> [DOCUMENT EXTRACT]

──────────────────────────────

An analysis of Massachusetts’ health care reform program by a Vanderbilt researcher indicates insurance gaps may remain as the Affordable Care Act (ACA) expands insurance coverage beginning in 2014.
John Graves, Ph.D., assistant professor of Preventive Medicine and a policy expert for the Institute of Medicine and Public Health, co-authored the report published in the Sept. 5 New England Journal of Medicine, which examined periods without insurance in Massachusetts before and after the state’s 2006 health reforms.
“Because of the high cost and complexity of the Affordable Care Act, there is a great demand for information about how it might be implemented most effectively as care is expanded to 32 million uninsured Americans,” Graves said. “The ACA is similar to the Massachusetts reforms, providing clues about where gaps remain.”
The Massachusetts health care reforms expanded insurance coverage options for people not covered under Medicaid or employer insurance. Massachusetts residents can shop for private insurance through an insurance exchange — a web portal that closely resembles how many people will shop for insurance in all states in 2014 under the ACA.
Those with incomes up to three times higher than the poverty line will be eligible for state and federally subsidized coverage options through Medicaid and the exchange.
Graves and his co-author reviewed the fluctuations in numbers of insured people in Massachusetts and compared them with nearby states.
They found the median amount of time people remained uninsured dropped from 12 months to eight between 2006 and 2009. But they found specific groups of people who saw little change in their coverage rates, specifically those who were uninsured for the shortest, and the longest, periods of time.
Graves said about 25 percent of uninsured Massachusetts residents fell into a group that remained without insurance for the longest time period — more than two years.
The proportion of uninsured people for this length of time or longer was little changed after 2006 reforms, and it remained nearly identical to other states.

──────────────────────────────

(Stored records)
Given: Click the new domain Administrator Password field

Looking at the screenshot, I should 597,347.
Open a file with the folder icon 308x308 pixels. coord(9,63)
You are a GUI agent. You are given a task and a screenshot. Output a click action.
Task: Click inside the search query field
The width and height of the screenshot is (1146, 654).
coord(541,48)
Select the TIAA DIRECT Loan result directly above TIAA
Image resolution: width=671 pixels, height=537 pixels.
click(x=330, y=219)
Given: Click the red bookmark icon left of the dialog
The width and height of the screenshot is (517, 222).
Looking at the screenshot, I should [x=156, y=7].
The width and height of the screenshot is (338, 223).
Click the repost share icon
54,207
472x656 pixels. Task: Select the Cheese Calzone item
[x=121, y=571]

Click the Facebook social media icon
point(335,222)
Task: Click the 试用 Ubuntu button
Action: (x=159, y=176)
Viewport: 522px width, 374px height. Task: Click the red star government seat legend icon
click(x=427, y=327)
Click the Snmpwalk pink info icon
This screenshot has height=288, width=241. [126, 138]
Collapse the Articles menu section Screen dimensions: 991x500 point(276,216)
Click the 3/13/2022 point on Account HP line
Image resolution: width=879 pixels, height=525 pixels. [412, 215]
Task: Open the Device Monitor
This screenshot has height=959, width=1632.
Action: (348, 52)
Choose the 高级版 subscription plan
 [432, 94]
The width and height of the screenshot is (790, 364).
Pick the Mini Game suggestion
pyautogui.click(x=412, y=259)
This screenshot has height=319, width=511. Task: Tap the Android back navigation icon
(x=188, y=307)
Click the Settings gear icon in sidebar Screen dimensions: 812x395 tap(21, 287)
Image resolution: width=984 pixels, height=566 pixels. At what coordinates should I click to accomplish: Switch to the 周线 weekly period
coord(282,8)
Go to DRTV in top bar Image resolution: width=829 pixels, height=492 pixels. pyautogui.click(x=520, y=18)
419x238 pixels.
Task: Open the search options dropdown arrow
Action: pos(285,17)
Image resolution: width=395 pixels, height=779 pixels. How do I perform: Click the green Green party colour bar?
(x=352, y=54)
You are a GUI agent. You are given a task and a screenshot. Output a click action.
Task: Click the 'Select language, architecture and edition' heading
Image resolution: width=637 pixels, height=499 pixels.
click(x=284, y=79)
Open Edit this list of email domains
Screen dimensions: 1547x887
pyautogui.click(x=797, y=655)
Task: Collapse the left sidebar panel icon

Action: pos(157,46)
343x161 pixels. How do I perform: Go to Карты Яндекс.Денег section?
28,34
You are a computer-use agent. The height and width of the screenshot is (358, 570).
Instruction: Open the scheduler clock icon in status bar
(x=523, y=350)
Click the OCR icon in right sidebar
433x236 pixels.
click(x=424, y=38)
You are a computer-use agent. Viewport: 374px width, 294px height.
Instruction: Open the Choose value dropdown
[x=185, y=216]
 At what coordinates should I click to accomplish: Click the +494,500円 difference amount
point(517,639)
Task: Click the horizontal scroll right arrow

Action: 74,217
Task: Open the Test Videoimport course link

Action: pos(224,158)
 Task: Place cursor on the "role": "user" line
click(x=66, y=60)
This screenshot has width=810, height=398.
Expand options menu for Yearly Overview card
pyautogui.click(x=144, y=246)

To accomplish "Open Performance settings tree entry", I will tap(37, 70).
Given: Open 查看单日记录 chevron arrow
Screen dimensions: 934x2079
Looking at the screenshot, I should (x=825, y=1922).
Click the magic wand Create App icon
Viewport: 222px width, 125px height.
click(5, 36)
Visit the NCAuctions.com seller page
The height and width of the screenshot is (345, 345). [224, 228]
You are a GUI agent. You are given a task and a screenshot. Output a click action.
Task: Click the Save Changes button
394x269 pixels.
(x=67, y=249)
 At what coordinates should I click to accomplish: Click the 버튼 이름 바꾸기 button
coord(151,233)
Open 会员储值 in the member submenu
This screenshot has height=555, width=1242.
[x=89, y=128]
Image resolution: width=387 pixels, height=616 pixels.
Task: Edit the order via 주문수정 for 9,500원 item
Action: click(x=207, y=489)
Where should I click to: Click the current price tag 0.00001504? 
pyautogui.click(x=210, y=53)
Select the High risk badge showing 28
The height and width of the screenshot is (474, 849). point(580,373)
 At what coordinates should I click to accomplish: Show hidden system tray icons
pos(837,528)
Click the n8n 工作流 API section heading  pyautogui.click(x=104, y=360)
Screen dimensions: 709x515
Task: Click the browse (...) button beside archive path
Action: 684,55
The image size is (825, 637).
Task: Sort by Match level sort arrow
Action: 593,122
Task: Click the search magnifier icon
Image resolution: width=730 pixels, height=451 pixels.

──────────────────────────────

> [EXERCISE INSTRUCTIONS]
(1) In the Massachusetts health reform article, how long did people in Massachusetts typically remain uninsured before and after the reforms, measured as a median between 2006 and 2009?
(2) Please carry on the Massachusetts health reform article from the point where it stops.

> [ANSWERS IN ORDER]
(1) The median dropped from 12 months to eight months.

(2)
“This may be because these workers were employed, and were eligible for employer sponsored insurance they could not afford. Under the Massachusetts plan, if they cannot afford this insurance they are exempt from the individual mandate but ineligible for subsidies to purchase coverage through the state’s insurance exchange,” Graves said.
Similarly, those who were uninsured for a very short period of time, about three months, remained unchanged as well despite Massachusetts’ reform.
Graves said this may represent people who temporarily go without coverage when they are in-between jobs, or who are waiting to become eligible for employer insurance once after they start a new position.
Graves and his co-author, Katherine Swartz, Ph.D., professor of Health Economics and Policy at the Harvard School of Public Health, say it is important for policymakers to begin now to consider ways to address these gaps.
They also say knowing more about the people affected by these gaps is especially important to hospitals as disproportionate share (DSH) payments are dramatically reduced under the ACA.
Those payment reductions were designed under the assumption that the long-term uninsured would be covered and would no longer need uncompensated care at acute care hospitals.